Find the Antiderivative g(u)=2u+ fourth root of u

Solution:

Step 1:

Identify the antiderivative $G(u)$ by integrating the function $g(u)$.
$G(u)=\int g(u)du$

Step 2:

Write down the integral that needs to be solved.
$G(u)=\int (2u+u^{\frac{1}{4}})du$

Step 3:

Decompose the integral into two separate integrals.
$\int 2udu+\int u^{\frac{1}{4}}du$

Step 4:

Extract the constant $2$ from the first integral.
$2\int udu+\int u^{\frac{1}{4}}du$

Step 5:

Apply the Power Rule to integrate $u$.
$2(\frac{u^2}{2}+C)+\int u^{\frac{1}{4}}du$

Step 6:

Express the fourth root of $u$ as $u$ raised to the power of $\frac{1}{4}$.
$2(\frac{u^2}{2}+C)+\int u^{\frac{1}{4}}du$

Step 7:

Integrate $u^{\frac{1}{4}}$ using the Power Rule.
$2(\frac{u^2}{2}+C)+\frac{4}{5}{u}^{\frac{5}{4}}+C$

Step 8:

Simplify the expression.

Step 8.1:

Combine the terms involving $u^2$.
$2(\frac{u^2}{2}+C)+\frac{4}{5}{u}^{\frac{5}{4}}+C$

Step 8.2:

Final simplification.
$u^2+\frac{4}{5}{u}^{\frac{5}{4}}+C$

Step 9:

Conclude with the antiderivative of $g(u)=2u+u^{\frac{1}{4}}$.
$G(u)=u^2+\frac{4}{5}{u}^{\frac{5}{4}}+C$

Knowledge Notes:

The process of finding the antiderivative, also known as the indefinite integral, involves reversing the differentiation process. Here are the relevant knowledge points used in the solution:

1. Indefinite Integral: The antiderivative or indefinite integral of a function $f(x)$ is a function $F(x)$ whose derivative is $f(x)$. It is represented as $\int f(x)dx=F(x)+C$, where $C$ is the constant of integration.

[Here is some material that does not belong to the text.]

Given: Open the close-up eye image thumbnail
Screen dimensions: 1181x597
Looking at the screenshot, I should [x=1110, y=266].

2. Power Rule for Integration: If $n\ne -1$, then $\int x^{n}dx=\frac{x^{n+1}}{n+1}+C$. This rule is used to integrate polynomials and other functions with exponents.

3. Constant Multiple Rule: A constant factor can be pulled out of the integral, i.e., $\int k\cdot f(x)dx=k\int f(x)dx$, where $k$ is a constant.

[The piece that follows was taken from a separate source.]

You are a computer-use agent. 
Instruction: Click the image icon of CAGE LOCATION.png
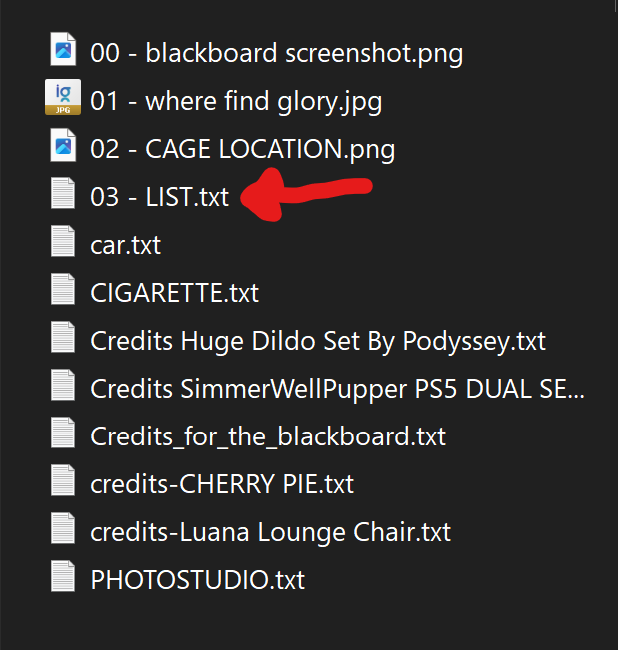63,145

4. Simplification: After integrating, terms are combined and simplified to express the antiderivative in its simplest form.

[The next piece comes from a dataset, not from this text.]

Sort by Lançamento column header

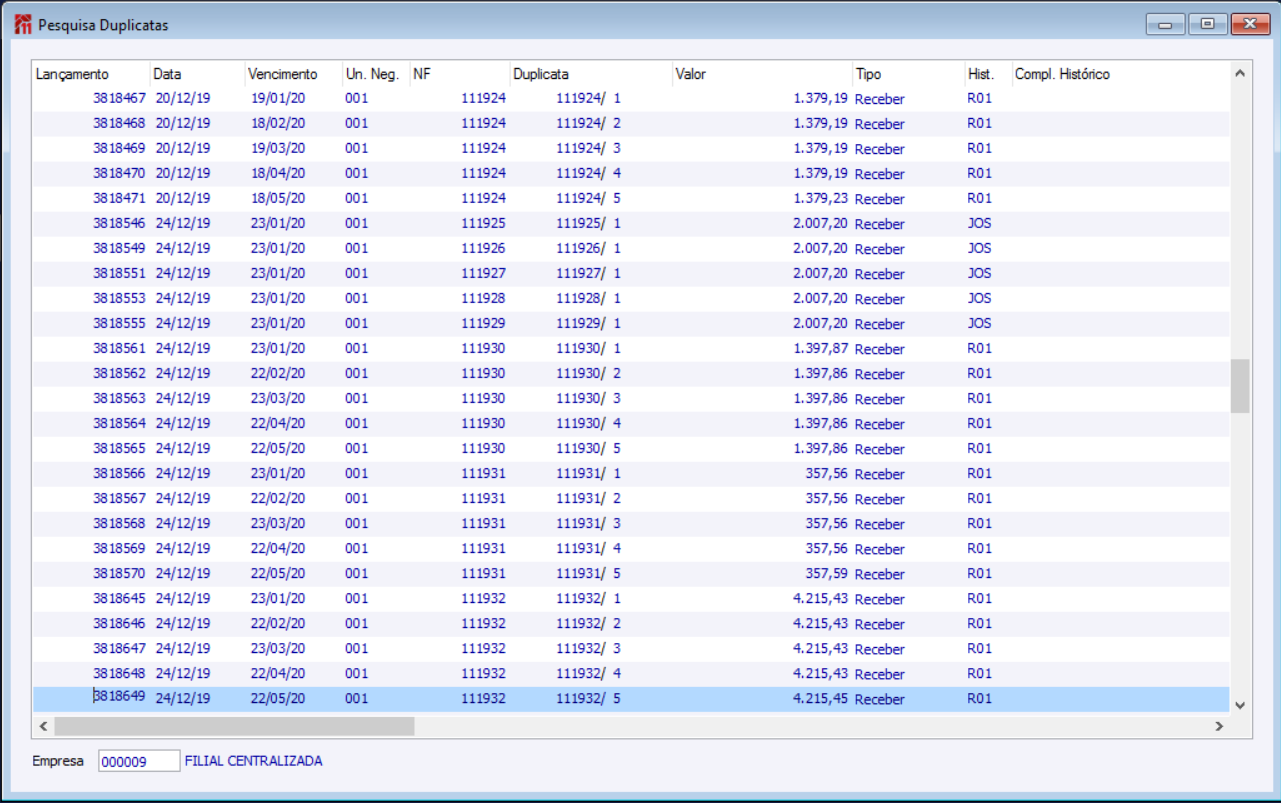91,74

5. Notation: The notation $\int$ denotes the integral sign, and $du$ or $dx$ indicates the variable of integration.

6. Roots as Exponents: Roots can be rewritten as fractional exponents, for example, $\sqrt[n]{x}=x^{\frac{1}{n}}$.

By applying these principles, the antiderivative of the given function $g(u)=2u+\sqrt[4]{u}$ can be found step by step.